Pierre-Joseph Proudhon was a French libertarian socialist and journalist whose doctrines became the basis for later radical and anarchist theory.
Background
Proudhon was born on January 15, 1809 in Besançon, France. His father, Claude-François Proudhon who worked as a brewer and a cooper, was originally from the village of Chasnans, near the border with Switzerland. His mother, Catherine Simonin was from Cordiron. Claude-François and Catherine had five boys together, two of whom died at a very young age. Proudhon's brothers Jean-Etienne and Claude were born in 1811 and 1816, respectively, and both maintained a very close relationship with Proudhon.
Education
Lacking formal education, Pierre Joseph Proudhon taught himself Latin, Greek, and Hebrew, and, despite his loss of faith in religion, theology.
In 1838 Proudhon won a pension enabling him to devote himself to scholarship in Paris.
Career
In 1838 Pierre Joseph Proudhon began his prolific writing career. Qu'est-ce que la propriété? (What Is Property?), completed in 1840, won him notoriety because of his claim that owning property was theft. In fact, he was referring only to unjustly acquired property, rejecting communism because of its denial of human independence. He envisaged an anarchist society of largely agrarian small producers, bound together by free contracts.
A new element, however, was added to Proudhon's thought by his move to Lyons. He remained there for several years, learning about industry and becoming involved with the Mutualists, an illegal workers' association. In this kind of workers' association, properly organized for cooperative production and exchange of goods, he began to see, still somewhat vaguely, the force for radical societal change.
In the years before the Revolution of 1848 Proudhon made the acquaintance of the leading European leftists, including Karl Marx, but refused the latter's invitation to participate in founding an international organization because he sensed Marx's intellectual authoritarianism. He also completed one of his most interesting works, Système des contradictions économiques (1846), in which he claimed that contradiction and conflict were the basic characteristics of society and economics. These contradictions could never be overcome, but the different forces could be balanced, as socialism, in fact, was attempting to do, so that struggle would become constructive rather than destructive. The book placed him among the leading thinkers of French socialism, important enough to merit Marx's book The Poverty of Philosophy, which was directed against Proudhon's ideas.
During the Revolution of 1848, Proudhon accepted the editorship of the daily Le Représentant du Peuple, which became one of the most popular and controversial newspapers among workers in Paris because it criticized all parties, including the new republican government. The newspaper was suppressed, but Proudhon founded a new one which became even more popular. Finally, after a series of bitter attacks against the newly elected president, Louis Napoleon, he was sent to prison, where he spent the better part of the next 3 years. There Proudhon continued editing his newspaper and producing books. His thoughts entered a more positive stage, and he began to give a more concrete and instructive exposition of his political ideas.
In 1857 Proudhon completed De la justice dans la révolution et dans l'église. Prosecuted for "outraging public and religious morals, " he was again condemned to prison. He fled to Belgium, where he wrote La Guerre et la paix (1861).
In the last years of his life, Proudhon continued to fight the Bonapartist regime in France. He also risked unpopularity by opposing Polish and Italian nationalism because of their concern for a national central state. Nevertheless, he wielded immense influence among French workers, urging them to separate themselves from other classes and from political parties claiming to represent them. His ideas were assimilated into the French workers' movement, and the French section of the First International followed Proudhon's program in almost every detail.
In De la justice dans la révolution et dans l'église he attacked the Catholic Church for hindering man's freedom and for perpetuating a corrupt moral order.
Politics
He was strongly opposed to the prevailing French socialism of his time because of its utopianism and immorality; and, though he uttered all manner of wild paradox and vehement invective against the dominant ideas and institutions, he was remarkably free from feelings of personal hate.

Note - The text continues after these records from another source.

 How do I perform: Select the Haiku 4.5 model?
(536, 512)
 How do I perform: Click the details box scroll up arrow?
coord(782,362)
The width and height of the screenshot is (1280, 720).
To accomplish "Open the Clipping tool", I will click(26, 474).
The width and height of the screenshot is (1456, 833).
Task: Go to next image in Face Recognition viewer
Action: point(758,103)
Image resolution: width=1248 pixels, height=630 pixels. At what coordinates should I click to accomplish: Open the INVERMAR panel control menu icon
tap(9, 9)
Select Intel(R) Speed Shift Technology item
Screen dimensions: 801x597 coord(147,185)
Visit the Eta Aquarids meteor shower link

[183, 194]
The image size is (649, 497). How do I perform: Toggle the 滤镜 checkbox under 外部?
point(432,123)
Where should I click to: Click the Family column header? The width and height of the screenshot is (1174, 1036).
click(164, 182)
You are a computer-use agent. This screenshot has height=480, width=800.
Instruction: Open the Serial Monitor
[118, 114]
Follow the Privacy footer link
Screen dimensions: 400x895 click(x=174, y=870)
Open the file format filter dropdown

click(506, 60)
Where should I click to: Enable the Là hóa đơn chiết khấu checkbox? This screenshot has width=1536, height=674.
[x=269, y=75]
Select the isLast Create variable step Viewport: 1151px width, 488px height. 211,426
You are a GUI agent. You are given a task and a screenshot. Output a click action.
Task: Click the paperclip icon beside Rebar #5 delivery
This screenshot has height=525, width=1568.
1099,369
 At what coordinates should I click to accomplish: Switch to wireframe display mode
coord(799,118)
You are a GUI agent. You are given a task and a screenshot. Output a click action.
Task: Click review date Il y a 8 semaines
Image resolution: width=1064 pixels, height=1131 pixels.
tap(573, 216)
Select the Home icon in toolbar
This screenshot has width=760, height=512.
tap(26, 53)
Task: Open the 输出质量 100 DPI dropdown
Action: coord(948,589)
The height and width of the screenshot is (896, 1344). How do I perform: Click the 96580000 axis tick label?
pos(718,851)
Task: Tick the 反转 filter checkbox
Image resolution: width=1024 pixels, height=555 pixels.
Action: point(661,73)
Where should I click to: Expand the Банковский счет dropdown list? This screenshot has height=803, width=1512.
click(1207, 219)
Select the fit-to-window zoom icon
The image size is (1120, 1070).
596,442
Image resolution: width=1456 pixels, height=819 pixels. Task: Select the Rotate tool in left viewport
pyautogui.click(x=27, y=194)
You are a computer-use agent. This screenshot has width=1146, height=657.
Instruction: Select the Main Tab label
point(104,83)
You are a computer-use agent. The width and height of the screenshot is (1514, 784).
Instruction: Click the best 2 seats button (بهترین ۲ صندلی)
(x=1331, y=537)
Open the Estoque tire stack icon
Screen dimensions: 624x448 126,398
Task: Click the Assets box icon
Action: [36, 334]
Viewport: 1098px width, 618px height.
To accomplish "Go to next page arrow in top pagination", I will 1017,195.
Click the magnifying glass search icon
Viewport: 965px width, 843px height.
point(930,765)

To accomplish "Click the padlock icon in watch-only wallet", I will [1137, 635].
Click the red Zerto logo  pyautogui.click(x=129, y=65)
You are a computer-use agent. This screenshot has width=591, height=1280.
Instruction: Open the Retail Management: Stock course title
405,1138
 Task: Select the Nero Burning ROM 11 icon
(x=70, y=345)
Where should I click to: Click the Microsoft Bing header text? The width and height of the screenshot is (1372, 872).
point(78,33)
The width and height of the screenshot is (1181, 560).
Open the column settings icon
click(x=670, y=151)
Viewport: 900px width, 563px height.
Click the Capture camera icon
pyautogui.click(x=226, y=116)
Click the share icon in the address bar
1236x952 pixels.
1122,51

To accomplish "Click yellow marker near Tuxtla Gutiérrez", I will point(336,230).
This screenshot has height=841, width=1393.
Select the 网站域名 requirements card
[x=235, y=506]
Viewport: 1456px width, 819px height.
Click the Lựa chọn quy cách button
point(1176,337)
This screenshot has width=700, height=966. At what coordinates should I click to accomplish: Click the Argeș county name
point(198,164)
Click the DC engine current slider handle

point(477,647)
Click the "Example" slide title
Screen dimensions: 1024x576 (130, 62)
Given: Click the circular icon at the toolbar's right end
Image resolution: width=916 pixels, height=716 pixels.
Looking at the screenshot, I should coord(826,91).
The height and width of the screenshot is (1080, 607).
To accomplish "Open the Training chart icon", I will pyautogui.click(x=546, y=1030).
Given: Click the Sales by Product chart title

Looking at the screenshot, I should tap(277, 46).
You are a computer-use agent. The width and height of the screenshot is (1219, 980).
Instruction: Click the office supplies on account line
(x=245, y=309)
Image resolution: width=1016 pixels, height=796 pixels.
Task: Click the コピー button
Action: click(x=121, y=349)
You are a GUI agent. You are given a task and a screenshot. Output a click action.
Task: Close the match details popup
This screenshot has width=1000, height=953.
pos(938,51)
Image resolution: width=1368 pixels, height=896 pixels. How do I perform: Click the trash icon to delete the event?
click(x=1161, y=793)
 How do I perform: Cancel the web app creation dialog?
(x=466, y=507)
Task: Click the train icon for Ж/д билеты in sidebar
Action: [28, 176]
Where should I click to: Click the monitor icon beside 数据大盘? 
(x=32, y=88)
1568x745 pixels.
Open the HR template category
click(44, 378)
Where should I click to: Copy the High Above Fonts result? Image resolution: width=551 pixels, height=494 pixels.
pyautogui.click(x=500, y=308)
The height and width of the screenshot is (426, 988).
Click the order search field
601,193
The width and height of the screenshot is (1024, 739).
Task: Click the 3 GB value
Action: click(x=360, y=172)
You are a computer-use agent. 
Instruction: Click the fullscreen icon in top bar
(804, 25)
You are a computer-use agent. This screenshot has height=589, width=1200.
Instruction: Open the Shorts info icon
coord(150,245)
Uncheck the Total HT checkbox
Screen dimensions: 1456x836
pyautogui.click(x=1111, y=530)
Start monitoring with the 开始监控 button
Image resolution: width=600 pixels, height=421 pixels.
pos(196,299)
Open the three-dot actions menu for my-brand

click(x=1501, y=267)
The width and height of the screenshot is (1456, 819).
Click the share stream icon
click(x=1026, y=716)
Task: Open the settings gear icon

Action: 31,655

In L'Idée générale de la révolution au XIX siècle (1851) he wrote that revolution could be brought about by workers' associations which denied the rule of governments and of capitalists and which would eventually take over industry. The new society would be regulated by contracts, and mutual undertakings would be facilitated by easy credit, available on the basis of productivity. This would effectively disperse concentrated economic power and preserve economic opportunities for the petty bourgeoisie. In La Philosophie du progrès (1853) he rejected all order and formula in favor of progress and continual movement.
In La Guerre et la paix (1861) he characterized war as a consequence of capitalism. He felt that by renewing economic equilibrium there would no longer be a necessity for war and that conflict and aggression would be transformed into constructive forces. He resolved the problem of the conflict between state and individual through his concept of federalism. The basic elements of his federalism were local units of administration, small enough to be under the direct control of the people. Larger confederal groupings would act primarily as organs of coordination among local units. Ultimately, Proudhon believed that Europe would be transformed into a federation of federations.
Views
He insisted that economic forces were the chief motivating factors of society.
Connections
While in prison Pierre Joseph Proudhon married and fathered his first child.